Given the current state of the repository art I would not propose that a harvester service suddenly start enforcing standards (ie rejecting non standard input). But, if we could come up with some freely available adaptor infrastructure then would it be reasonable for the NLA to, after a giving people time to adapt, stop accepting ad-hoc data and stop being responsible for making the service consistent? (That's a genuine question. Would it? Use the comments below if you have an opinion).

There are other models.

The Zotero research tool project, for example relies on volunteers writing vast numbers of adaptors to let Zotero harvest metadata from various kinds of web sites. I don't see anybody seriously suggesting that all this work is pushed back to the sites. I wonder about opening adaptor rules up to everyone wiki style. What would happen?

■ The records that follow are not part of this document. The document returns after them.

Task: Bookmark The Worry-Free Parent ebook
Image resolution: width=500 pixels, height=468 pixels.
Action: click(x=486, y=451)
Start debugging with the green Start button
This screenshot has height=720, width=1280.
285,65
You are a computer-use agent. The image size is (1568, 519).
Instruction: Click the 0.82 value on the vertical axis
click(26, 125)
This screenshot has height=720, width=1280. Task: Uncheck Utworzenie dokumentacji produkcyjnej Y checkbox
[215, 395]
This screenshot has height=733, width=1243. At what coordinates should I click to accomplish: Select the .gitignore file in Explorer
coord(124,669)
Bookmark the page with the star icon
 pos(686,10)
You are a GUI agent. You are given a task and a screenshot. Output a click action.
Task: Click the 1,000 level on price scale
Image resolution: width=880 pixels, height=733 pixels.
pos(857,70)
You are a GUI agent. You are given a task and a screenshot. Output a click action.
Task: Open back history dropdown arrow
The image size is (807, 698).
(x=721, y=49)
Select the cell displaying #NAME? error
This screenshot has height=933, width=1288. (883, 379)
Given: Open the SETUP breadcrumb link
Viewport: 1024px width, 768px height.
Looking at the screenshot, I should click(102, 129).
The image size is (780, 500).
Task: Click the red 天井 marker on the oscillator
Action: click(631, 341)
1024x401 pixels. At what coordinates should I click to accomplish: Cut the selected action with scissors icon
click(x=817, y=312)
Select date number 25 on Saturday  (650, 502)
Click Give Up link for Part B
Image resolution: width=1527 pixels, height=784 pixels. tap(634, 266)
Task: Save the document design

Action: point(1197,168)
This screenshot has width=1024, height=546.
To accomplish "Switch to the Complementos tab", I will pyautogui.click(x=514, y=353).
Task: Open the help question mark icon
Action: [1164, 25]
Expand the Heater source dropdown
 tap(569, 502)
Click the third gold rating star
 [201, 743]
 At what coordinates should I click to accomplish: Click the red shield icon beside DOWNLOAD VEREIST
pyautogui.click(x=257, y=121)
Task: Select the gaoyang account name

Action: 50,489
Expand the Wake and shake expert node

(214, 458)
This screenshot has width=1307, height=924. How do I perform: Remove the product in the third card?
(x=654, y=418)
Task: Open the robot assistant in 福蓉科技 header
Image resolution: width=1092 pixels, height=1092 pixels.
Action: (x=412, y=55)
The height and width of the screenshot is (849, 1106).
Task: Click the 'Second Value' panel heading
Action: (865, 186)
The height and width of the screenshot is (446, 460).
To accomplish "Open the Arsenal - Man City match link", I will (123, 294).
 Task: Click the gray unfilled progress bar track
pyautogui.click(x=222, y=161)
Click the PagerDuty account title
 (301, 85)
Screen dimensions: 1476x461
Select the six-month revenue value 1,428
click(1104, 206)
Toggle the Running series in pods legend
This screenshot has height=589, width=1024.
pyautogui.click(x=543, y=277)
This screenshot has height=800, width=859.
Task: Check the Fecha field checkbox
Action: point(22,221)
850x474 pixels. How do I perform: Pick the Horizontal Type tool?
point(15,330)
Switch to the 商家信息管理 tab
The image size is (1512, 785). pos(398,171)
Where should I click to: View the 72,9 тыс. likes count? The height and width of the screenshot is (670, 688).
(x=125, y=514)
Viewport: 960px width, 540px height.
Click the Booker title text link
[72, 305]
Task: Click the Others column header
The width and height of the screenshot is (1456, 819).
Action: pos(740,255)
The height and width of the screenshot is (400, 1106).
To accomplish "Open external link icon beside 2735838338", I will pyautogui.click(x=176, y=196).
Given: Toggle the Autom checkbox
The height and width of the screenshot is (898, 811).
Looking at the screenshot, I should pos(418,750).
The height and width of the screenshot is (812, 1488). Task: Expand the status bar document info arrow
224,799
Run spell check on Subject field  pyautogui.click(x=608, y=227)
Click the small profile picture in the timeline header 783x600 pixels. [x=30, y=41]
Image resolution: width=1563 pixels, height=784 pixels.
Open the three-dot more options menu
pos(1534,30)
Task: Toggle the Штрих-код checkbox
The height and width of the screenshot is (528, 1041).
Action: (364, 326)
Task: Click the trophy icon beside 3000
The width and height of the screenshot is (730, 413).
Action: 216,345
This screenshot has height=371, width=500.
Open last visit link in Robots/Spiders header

If it turns out that the ARROW discovery service is not all that important to the owners of the repositories it harvests then there's no use expecting them to take over responsibility for normalizing their outputs. In that case it's either it's worth supporting at a national level, via a community or it's not worth having. Repository owners do you value the service?

Finally, a reflection on the process I went through in writing this post. What I thought I was sitting down to write was a survey of potential ways to share and reuse the normalizing cross-walks that have been developed at the NLA. But in the process of thinking it through I came to the conclusion that a normalizing OAI-PMH adaptor is a pretty good idea. Then I realized that the Arrow Discovery Service is already doing that job. I was thinking about all sorts of complicated machinery but now I think that we have nearly all the technology we really need, it's just a matter of distributing it the right way.

Returning to Jim's perceptive comment re standards versus interop; the OAI-PMH Standard is more or less working for IR's in Australia but the interoperability is limping along. I think we now have a great opportunity to think about what interoperability is worth to us as a community and put the power into the right hands to make it happen. Should it be central, at each repository site, or crowd-sourced? Choose one or more, or give up.

I'm very interested in this as a test case for how we handle content models in OAI-ORE, if we want to start swapping theses and journal issues and the like are we going to be able to get working interop from the start or will we need to go through the same kind of process as we're going through with OAI-PMH?